A series of heterogeneous lymphoproliferative diseases with CD3 and MUM1 co-expressed in cats and dogs.

Abstract

Lymphoma diagnosis in dogs and cats is continually evolving as new subtypes and human correlates are being recognized. In humans, T-cell lymphomas with MUM1 expressed and plasma cell neoplasia or B-cell lymphomas with CD3 expressed aberrantly are reported only rarely. We report here a case series of tumors in dogs and cats with CD3 and MUM1 co-expressed as determined by immunocytochemistry or immunohistochemistry.

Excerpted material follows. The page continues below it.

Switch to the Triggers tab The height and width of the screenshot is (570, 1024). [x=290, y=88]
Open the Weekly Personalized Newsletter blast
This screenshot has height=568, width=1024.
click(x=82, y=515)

Lineage was assigned for these tumors by 3 board-certified pathologists and a veterinary immunologist based on review of clinical and cellular features and the results of ancillary testing including PCR for antigen receptor rearrangements, flow cytometry, and serum protein electrophoresis with immunofixation. In cats, 7 of 7 tumors, and in dogs, 3 of 6 tumors with CD3 and MUM1 co-expressed had clonal rearrangement of the immunoglobulin gene or serum monoclonal immunoglobulin, consistent with a diagnosis of a plasma cell neoplasia or myeloma-related disorder with CD3 expressed aberrantly. Disease was often disseminated; notably, 3 of 7 feline cases had cutaneous and/or subcutaneous involvement in the tarsal area. In dogs, 3 of 6 cases had a clonal T-cell receptor gamma result and no clonal immunoglobulin gene rearrangement and were diagnosed as a T-cell tumor with MUM1 expressed. The use of multiple testing modalities in our series of tumors with plasma-cell and T-cell antigens in dogs and cats aided in the comprehensive identification of the lymphoproliferative disease subtype.